- Task to complete -
Repeat every record exactly as written, but leave out the pictures.

---------- Source material

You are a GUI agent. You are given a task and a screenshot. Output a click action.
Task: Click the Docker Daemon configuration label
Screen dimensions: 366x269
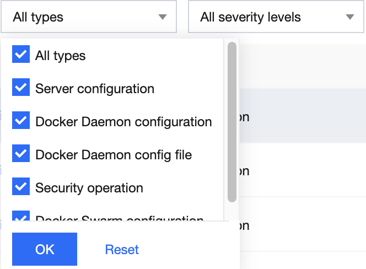click(x=123, y=121)
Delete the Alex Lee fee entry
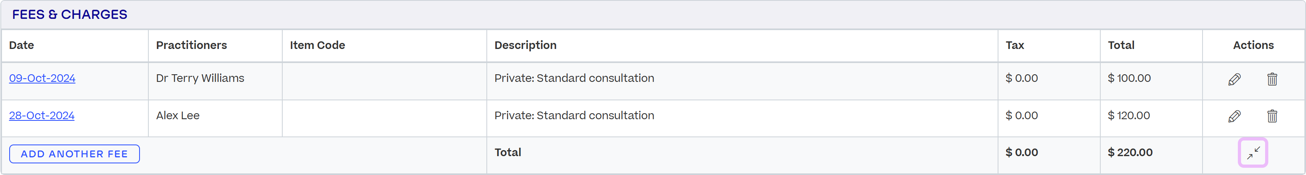The width and height of the screenshot is (1306, 175). click(x=1272, y=116)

--------------------

- Task solution -
You are a GUI agent. You are given a task and a screenshot. Output a click action.
Task: Click the Docker Daemon configuration label
Screen dimensions: 366x269
click(x=123, y=121)
Delete the Alex Lee fee entry
The width and height of the screenshot is (1306, 175). click(x=1272, y=116)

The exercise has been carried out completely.